Deposit Return Schemes: Germany
Deposit return schemes, a circular-economy policy tool, incentivizes consumers with a monetary reward to return their glass and plastic bottles to retail stores, where they are collected and recycled.
Overview
A deposit return scheme, or DRS, incentivizes consumers to return their glass and plastic bottles to retail stores, where they are collected and recycled. An additional fee is added to the retail sale of bottled drinks, and the consumer can recover that fee when the empty bottle is returned to a collection point.

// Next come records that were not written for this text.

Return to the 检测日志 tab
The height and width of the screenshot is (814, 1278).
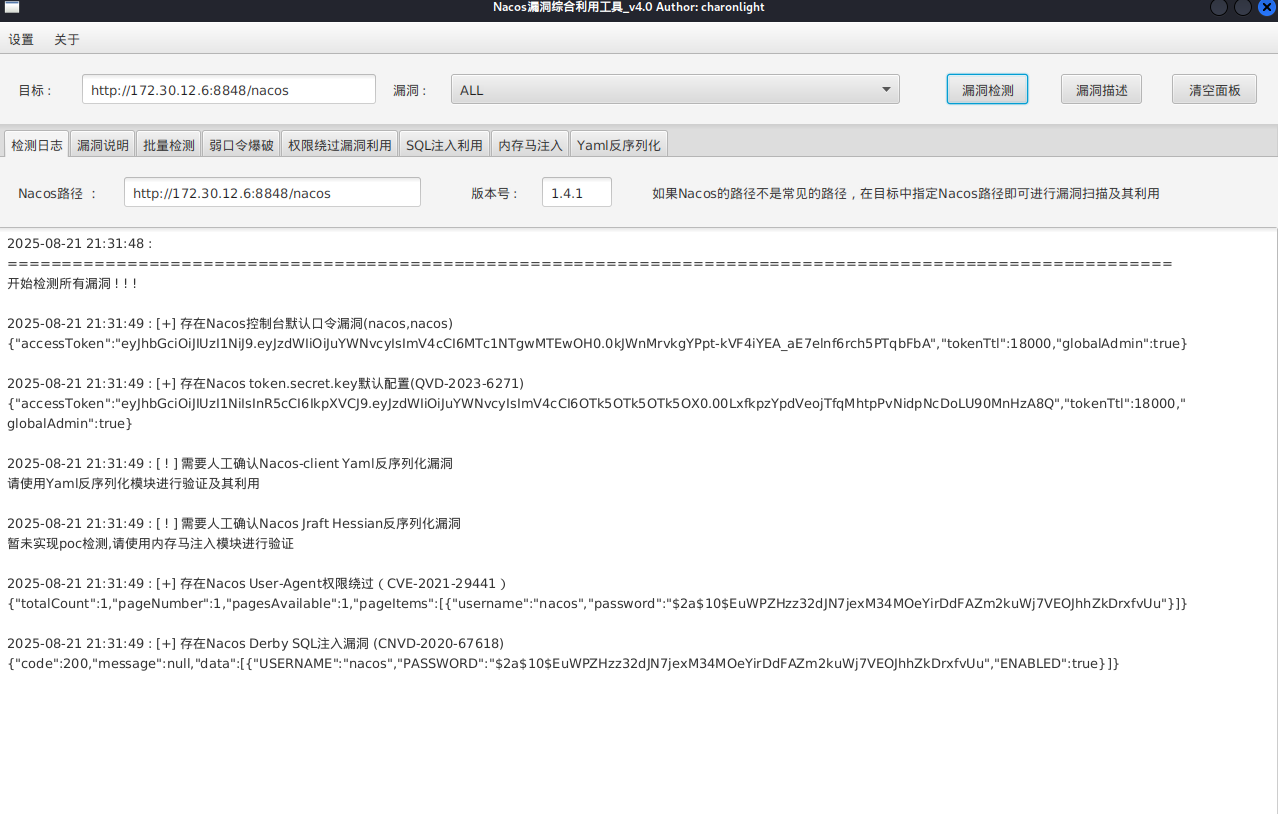click(x=36, y=143)
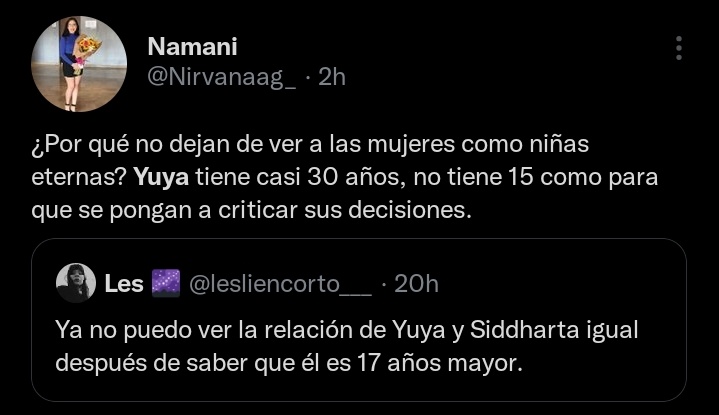The height and width of the screenshot is (415, 719).
Task: Open the quoted tweet card from Les
Action: [x=359, y=320]
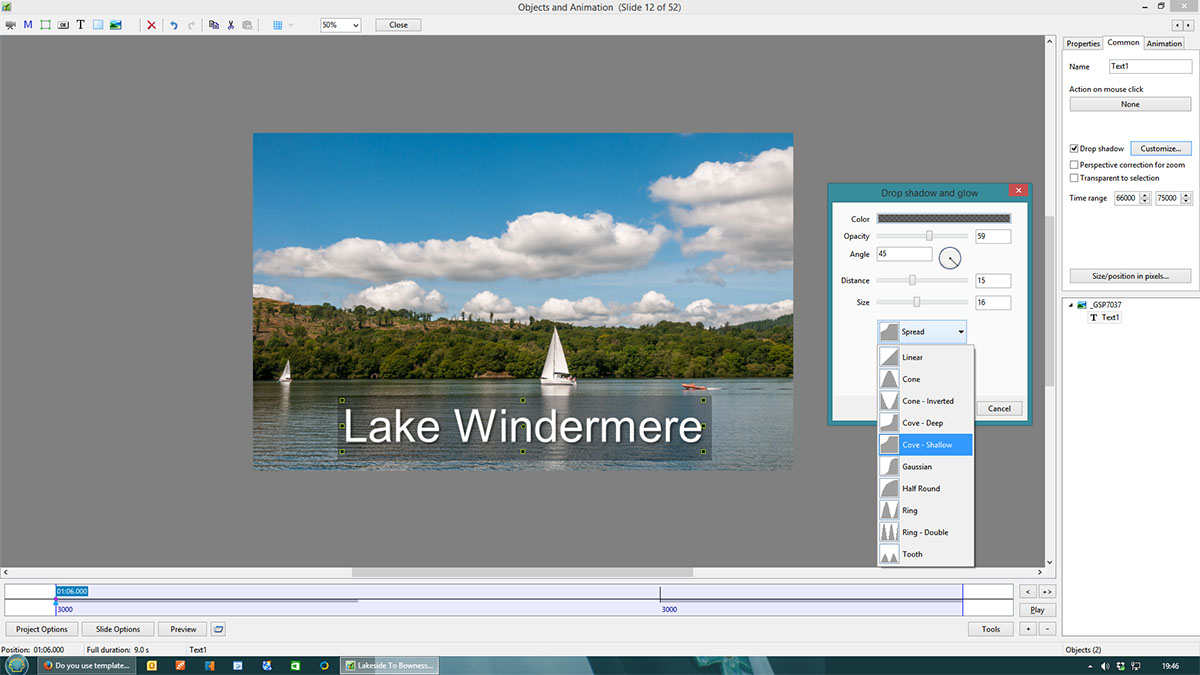Click the Add Frame icon
Viewport: 1200px width, 675px height.
click(45, 25)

Germany became the first European country to initiate a DRS scheme in 2003, adding a deposit of up to €0.25 ($0.27) at the cash register for each bottle purchased. A successful DRS policy must offer enough of a monetary reward for it to be worthwhile to return the bottle, and it must be convenient for consumers to participate by offering well-distributed, accessible collection points.
Impact
Over the past 20 years, Germany’s DRS has become the most successful in the world. It achieved a 94% PET (polyethylene terephthalate) bottle recycling rate in 2019 thanks to take-back mandates for all retailers and sufficiently high incentives for consumers to return their containers. In addition to a DRS, the country also enforces extended producer responsibility to improve recycling rates. Together, these policies helped Germany reach a recycling rate of 67.9% for all packaging in 2021.

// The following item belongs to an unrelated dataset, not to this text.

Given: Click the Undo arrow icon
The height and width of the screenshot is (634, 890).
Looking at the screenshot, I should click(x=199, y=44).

Consumers in Germany are rewarded differently for returning single-use and reusable containers, with a €0.25 ($0.27) rate for all single-use plastics bottles, aluminum cans and glass bottles. Reusable bottles carry a lower rate of €0.15 per plastic bottle and €0.08 per glass bottle. The disparity is used to incentivize higher return and recycling rates for single-use bottles and a higher reuse rate for resealable containers. Fee discrepancy has worked as planned, with plastic bottles and aluminum cans experiencing the highest return rates of accepted containers. All retailers are required to take back containers, making it extremely convenient for consumers to participate.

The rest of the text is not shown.